> **ACTIVITY**
Pick out each line of the records in which the word "agent" appears.
STORED DATA section start
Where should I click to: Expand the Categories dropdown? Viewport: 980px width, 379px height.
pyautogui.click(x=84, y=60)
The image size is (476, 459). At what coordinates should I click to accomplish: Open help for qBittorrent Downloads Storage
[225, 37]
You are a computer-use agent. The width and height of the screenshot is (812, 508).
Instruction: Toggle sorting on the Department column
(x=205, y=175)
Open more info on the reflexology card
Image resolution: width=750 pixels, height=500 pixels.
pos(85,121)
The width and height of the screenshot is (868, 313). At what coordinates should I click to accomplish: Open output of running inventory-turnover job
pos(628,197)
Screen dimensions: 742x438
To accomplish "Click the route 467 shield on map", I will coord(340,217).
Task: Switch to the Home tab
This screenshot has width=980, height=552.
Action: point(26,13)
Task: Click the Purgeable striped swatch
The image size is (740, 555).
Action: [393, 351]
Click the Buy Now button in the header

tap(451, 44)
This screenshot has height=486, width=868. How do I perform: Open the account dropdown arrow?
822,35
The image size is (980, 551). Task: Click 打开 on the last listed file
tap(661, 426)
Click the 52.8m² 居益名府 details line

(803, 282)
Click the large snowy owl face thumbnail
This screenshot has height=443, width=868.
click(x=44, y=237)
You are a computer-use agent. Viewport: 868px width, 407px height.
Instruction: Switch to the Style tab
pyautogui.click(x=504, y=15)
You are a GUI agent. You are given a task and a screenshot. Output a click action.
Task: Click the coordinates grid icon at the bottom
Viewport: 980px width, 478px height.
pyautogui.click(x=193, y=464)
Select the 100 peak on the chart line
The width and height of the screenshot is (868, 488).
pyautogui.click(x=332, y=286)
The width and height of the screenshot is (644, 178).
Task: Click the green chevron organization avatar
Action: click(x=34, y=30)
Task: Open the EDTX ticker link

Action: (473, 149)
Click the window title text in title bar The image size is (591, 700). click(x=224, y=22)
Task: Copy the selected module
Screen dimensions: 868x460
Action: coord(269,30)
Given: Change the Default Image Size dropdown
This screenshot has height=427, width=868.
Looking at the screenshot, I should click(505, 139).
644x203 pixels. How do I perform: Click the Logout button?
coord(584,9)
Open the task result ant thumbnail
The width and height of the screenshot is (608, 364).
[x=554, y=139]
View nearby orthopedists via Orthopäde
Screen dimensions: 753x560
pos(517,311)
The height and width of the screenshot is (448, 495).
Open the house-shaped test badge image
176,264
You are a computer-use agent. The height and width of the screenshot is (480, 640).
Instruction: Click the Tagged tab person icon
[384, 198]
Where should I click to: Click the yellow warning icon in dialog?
STORED DATA section end
> **OUTPUT OF THE TASK**
You are a computer-use agent. The width and height of the screenshot is (812, 508).
You are a computer-use agent. Viewport: 868px width, 407px height.
You are a GUI agent. You are given a task and a screenshot. Output a click action.
You are a computer-use agent. The height and width of the screenshot is (480, 640).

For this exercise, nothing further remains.